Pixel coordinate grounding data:

++++++++

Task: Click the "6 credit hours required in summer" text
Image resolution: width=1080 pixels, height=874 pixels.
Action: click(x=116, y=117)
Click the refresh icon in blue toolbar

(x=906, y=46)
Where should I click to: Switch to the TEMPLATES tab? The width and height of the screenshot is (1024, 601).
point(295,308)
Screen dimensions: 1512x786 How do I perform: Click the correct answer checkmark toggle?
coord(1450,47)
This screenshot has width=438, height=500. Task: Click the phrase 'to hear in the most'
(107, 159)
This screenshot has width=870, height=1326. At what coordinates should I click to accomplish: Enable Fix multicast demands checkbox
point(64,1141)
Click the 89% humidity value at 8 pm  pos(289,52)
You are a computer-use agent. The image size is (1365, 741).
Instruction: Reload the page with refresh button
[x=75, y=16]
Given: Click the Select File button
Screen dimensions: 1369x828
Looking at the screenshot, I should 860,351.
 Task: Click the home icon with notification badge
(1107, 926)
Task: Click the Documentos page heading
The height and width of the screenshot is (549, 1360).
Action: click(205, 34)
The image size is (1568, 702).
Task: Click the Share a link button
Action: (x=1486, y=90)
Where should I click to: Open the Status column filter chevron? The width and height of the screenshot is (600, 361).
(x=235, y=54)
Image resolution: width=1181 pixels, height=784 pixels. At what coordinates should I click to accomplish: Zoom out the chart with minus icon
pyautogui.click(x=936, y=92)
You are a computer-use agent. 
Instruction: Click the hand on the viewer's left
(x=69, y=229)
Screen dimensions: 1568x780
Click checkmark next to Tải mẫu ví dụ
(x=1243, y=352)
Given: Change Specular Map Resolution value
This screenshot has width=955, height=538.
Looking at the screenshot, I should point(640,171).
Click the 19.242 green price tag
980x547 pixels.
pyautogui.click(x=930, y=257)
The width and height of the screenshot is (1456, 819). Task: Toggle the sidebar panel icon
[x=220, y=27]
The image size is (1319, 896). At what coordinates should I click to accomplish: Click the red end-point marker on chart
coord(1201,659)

++++++++

Your assignment:
Wherever "computer" appears in a line of the entries, copy that line.

Response area:
You are a computer-use agent. The image size is (1365, 741).
You are a computer-use agent. 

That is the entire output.